— WORK TO COMPLETE —
Report how many lines below contain the word "Cookies", giving the number and no other words.

+++ RECORDS FOR THIS EXERCISE +++

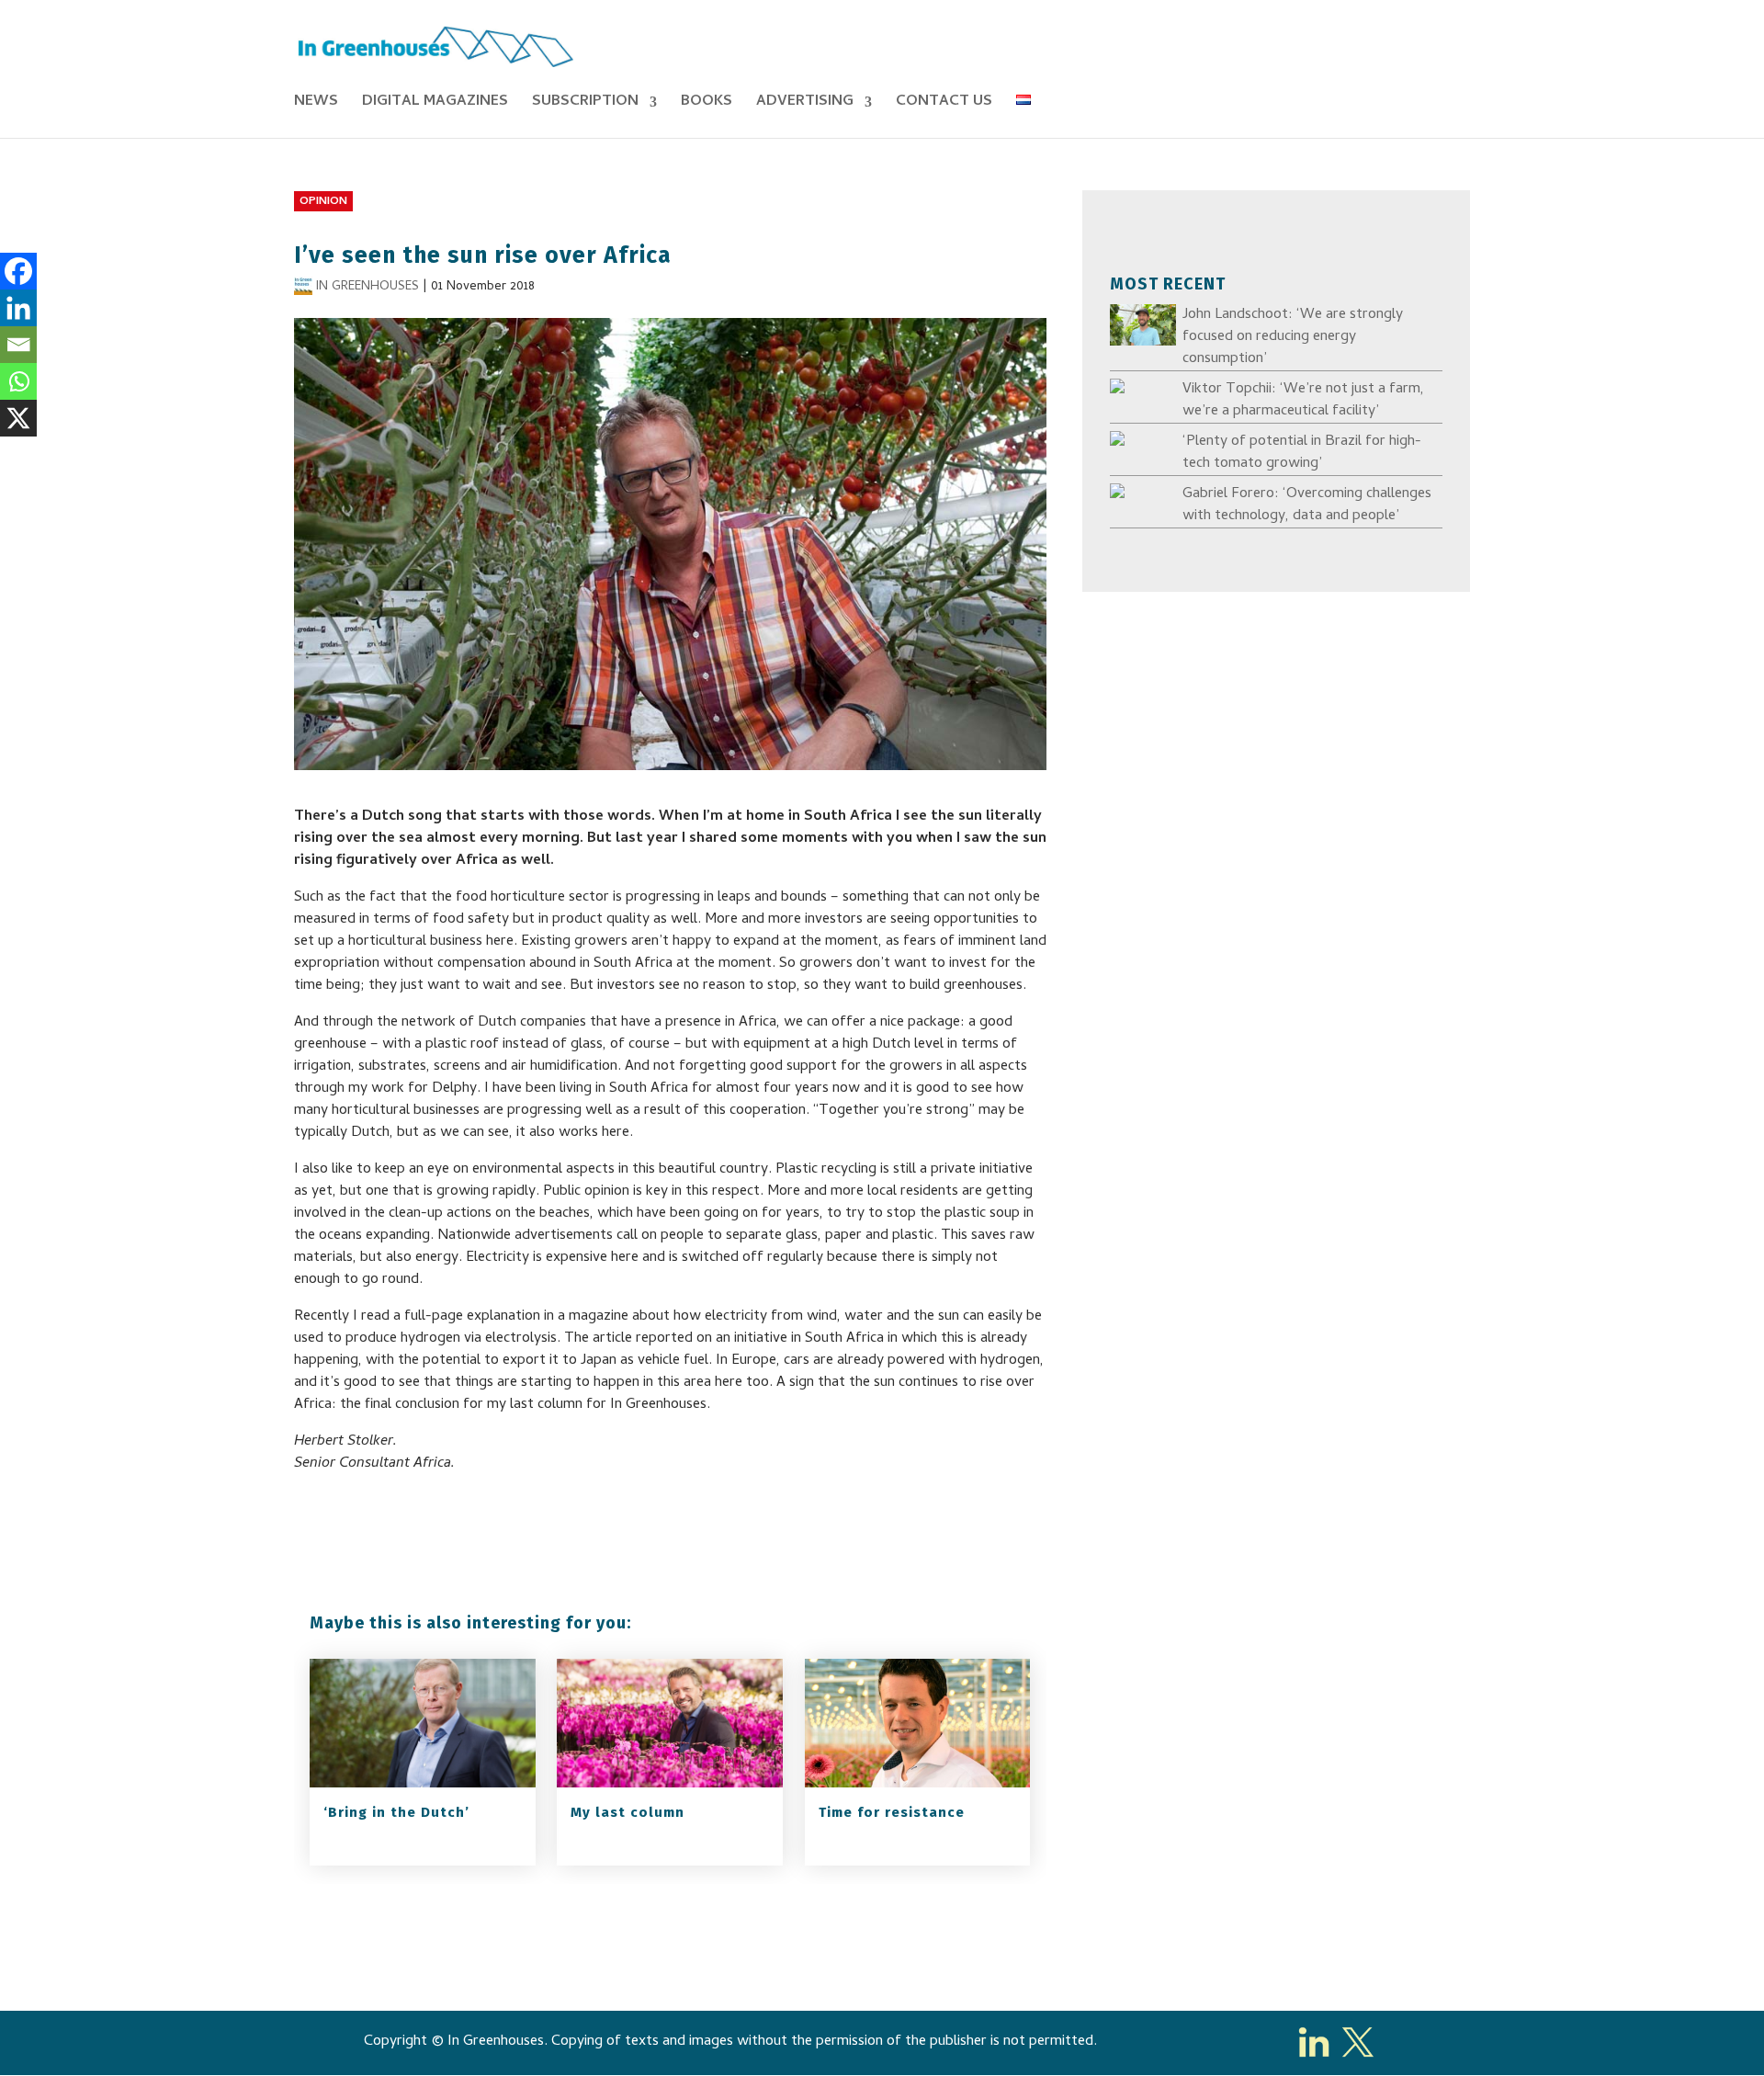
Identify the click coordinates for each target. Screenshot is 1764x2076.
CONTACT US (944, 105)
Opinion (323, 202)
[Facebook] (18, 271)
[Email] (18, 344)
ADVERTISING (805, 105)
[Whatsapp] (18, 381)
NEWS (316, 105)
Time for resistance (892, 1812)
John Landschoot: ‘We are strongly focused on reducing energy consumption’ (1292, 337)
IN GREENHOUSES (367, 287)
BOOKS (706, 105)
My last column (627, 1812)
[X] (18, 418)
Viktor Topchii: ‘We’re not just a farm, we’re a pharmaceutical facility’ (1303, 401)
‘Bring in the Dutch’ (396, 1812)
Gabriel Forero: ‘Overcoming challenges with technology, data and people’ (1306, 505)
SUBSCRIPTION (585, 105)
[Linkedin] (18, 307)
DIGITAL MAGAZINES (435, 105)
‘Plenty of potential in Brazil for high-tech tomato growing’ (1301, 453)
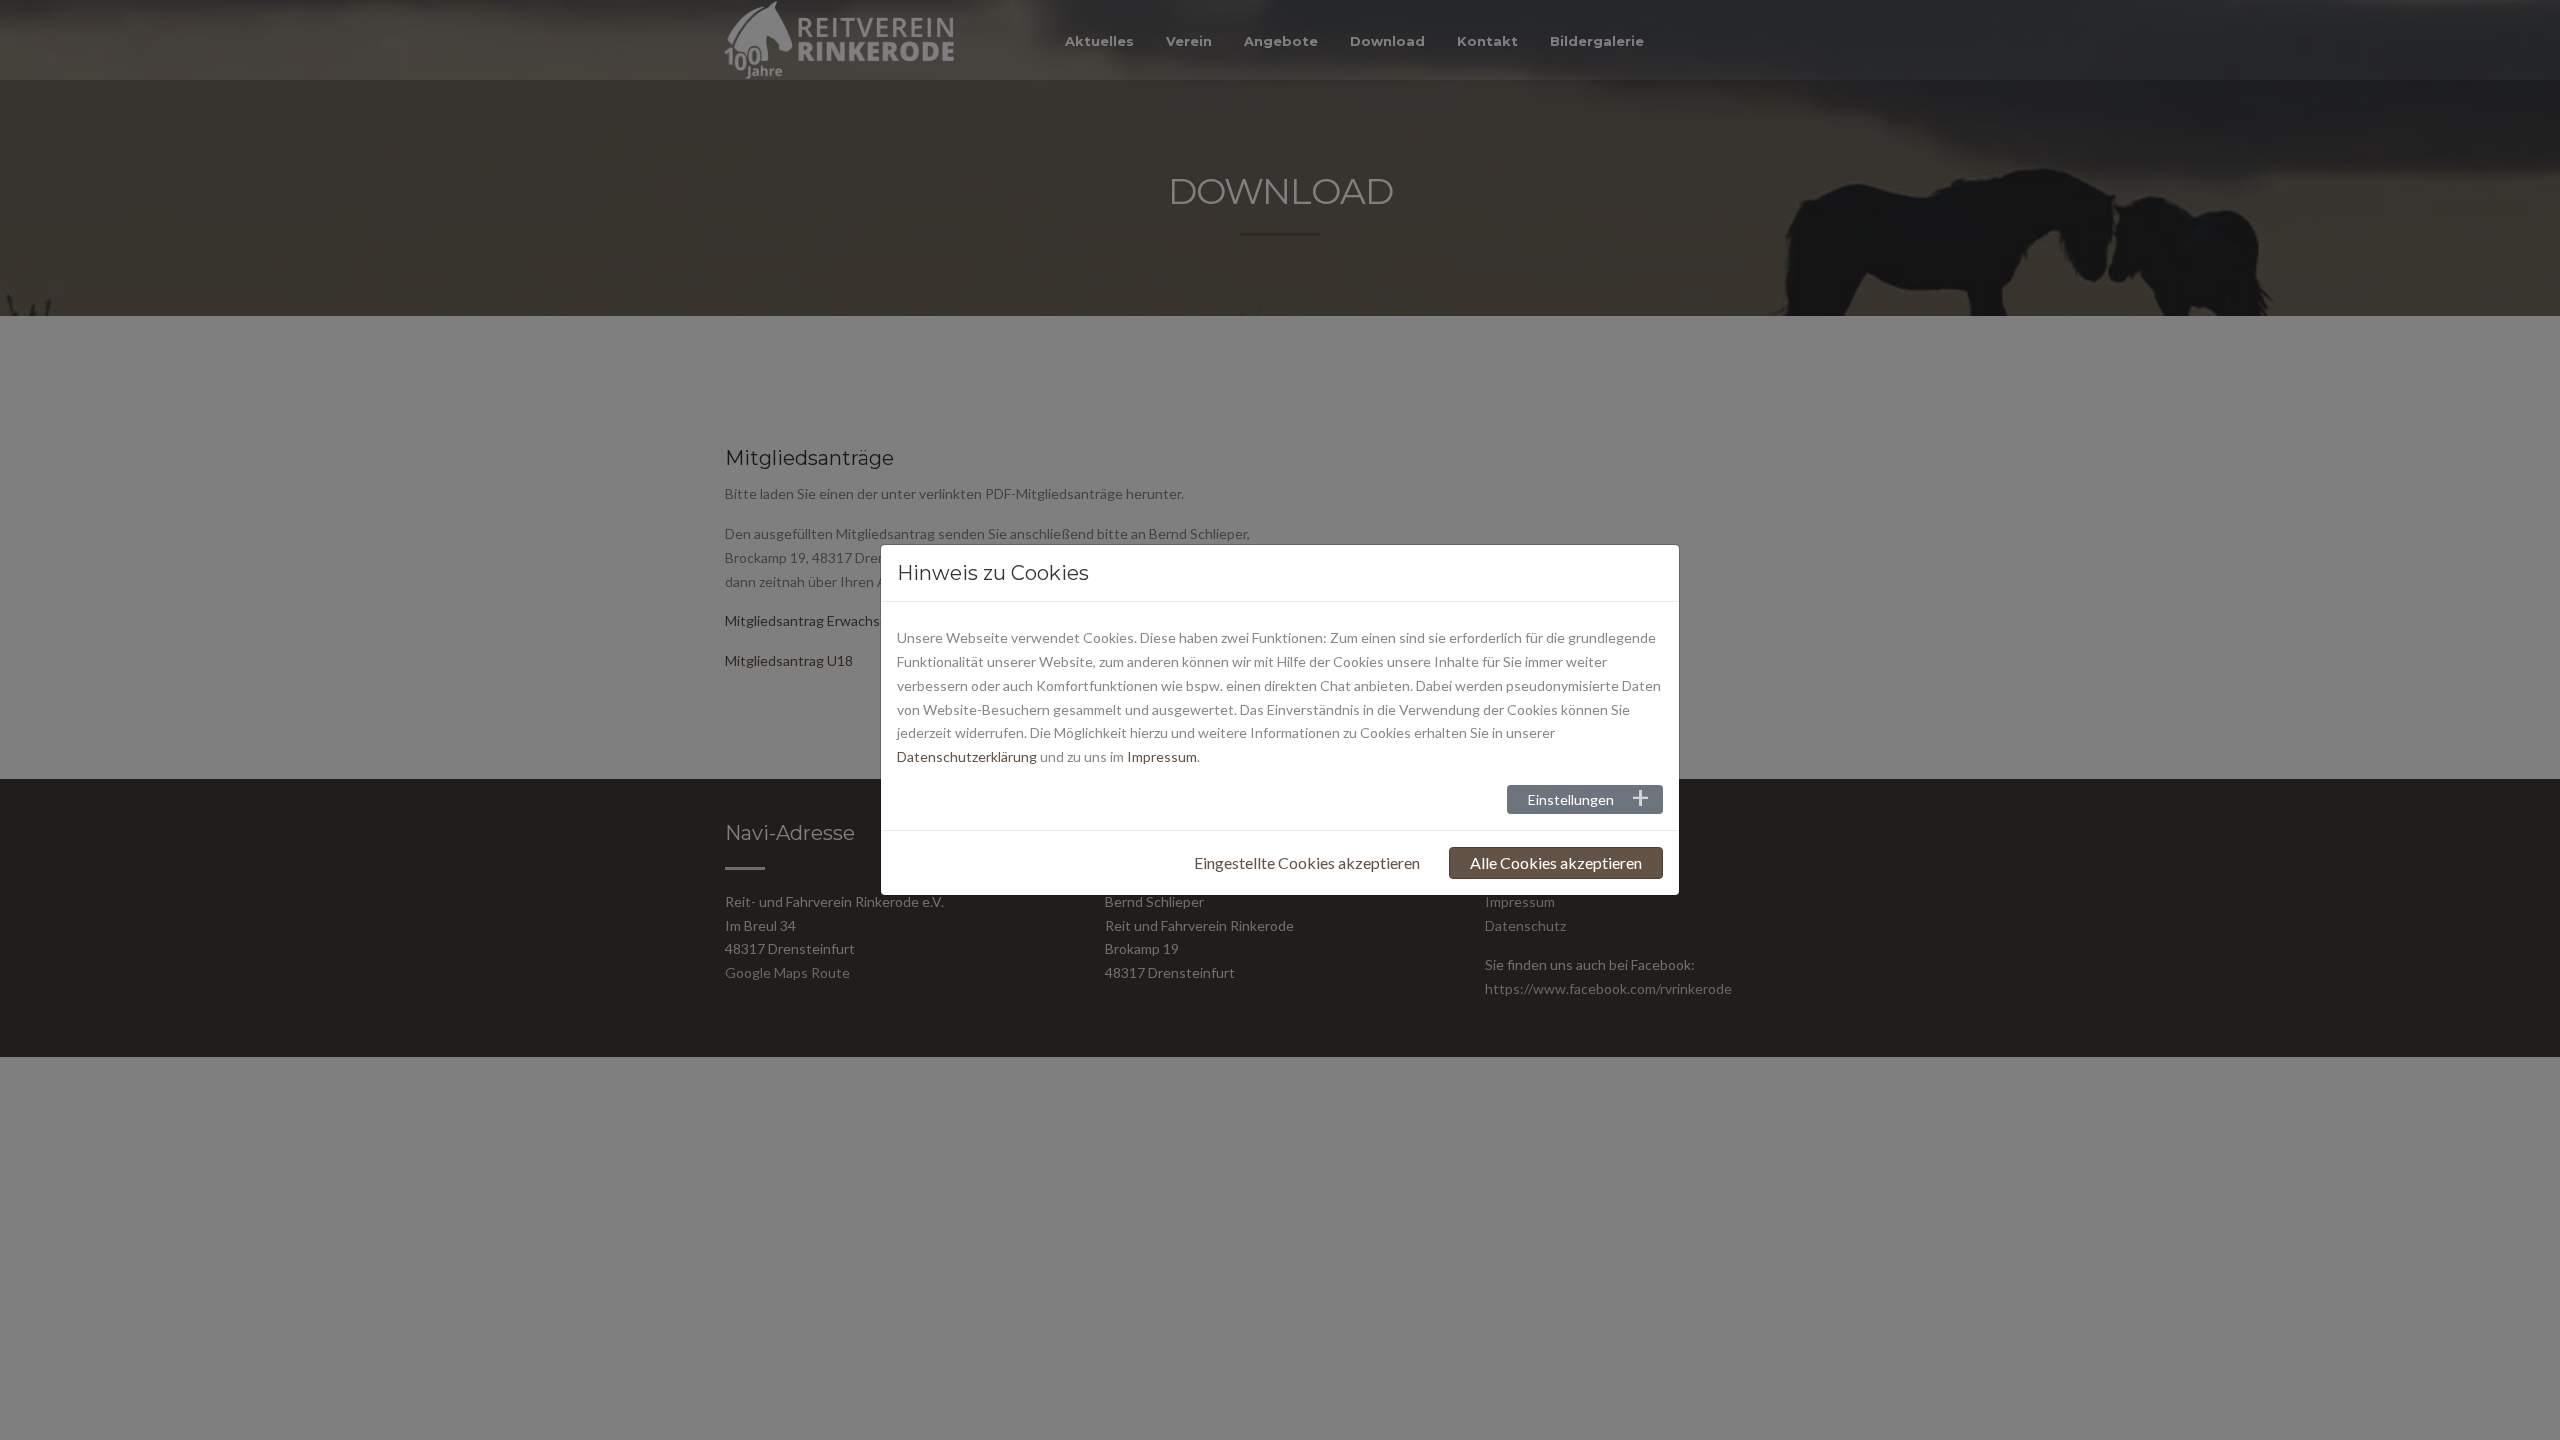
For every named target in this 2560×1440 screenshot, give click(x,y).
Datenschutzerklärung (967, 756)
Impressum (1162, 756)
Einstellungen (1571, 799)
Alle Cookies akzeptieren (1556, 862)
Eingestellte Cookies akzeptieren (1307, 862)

+++

— OUTPUT FOR THIS TASK —
2